### PROBLEM
Give again, exactly as written, each line of the material below starting at the line that contains "Given: Navigate to" and ending at the line that contains "Task: Open Settings via the gear icon". Both ends count, and no other line does.

### RECORDS SUPPLIED
=======

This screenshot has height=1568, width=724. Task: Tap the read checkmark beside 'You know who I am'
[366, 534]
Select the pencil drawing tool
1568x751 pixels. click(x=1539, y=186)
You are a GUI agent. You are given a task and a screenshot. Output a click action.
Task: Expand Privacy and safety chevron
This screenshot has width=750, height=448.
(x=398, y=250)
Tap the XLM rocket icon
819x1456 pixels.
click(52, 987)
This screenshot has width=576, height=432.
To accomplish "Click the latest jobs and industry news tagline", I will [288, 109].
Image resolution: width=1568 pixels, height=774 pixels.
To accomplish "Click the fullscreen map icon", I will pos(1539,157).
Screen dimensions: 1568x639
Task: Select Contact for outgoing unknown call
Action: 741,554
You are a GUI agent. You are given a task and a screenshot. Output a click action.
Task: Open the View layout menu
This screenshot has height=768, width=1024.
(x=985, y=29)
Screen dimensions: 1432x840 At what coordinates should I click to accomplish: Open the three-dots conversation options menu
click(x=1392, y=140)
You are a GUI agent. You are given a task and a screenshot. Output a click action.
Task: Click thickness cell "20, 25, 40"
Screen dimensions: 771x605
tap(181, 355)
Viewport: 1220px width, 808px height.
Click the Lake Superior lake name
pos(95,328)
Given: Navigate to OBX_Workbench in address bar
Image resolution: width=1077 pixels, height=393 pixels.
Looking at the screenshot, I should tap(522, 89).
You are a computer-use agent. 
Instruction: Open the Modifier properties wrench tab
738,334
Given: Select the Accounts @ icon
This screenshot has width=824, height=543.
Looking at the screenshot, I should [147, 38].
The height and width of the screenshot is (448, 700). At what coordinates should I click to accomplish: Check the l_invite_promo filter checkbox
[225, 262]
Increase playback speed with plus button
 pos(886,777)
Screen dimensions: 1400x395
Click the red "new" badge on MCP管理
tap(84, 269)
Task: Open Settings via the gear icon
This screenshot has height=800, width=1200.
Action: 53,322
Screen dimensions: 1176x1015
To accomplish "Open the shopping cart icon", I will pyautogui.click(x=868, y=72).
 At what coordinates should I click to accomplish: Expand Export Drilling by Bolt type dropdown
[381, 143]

=======

### SOLUTION
Given: Navigate to OBX_Workbench in address bar
Image resolution: width=1077 pixels, height=393 pixels.
Looking at the screenshot, I should tap(522, 89).
You are a computer-use agent. 
Instruction: Open the Modifier properties wrench tab
738,334
Given: Select the Accounts @ icon
This screenshot has width=824, height=543.
Looking at the screenshot, I should [147, 38].
The height and width of the screenshot is (448, 700). At what coordinates should I click to accomplish: Check the l_invite_promo filter checkbox
[225, 262]
Increase playback speed with plus button
 pos(886,777)
Screen dimensions: 1400x395
Click the red "new" badge on MCP管理
tap(84, 269)
Task: Open Settings via the gear icon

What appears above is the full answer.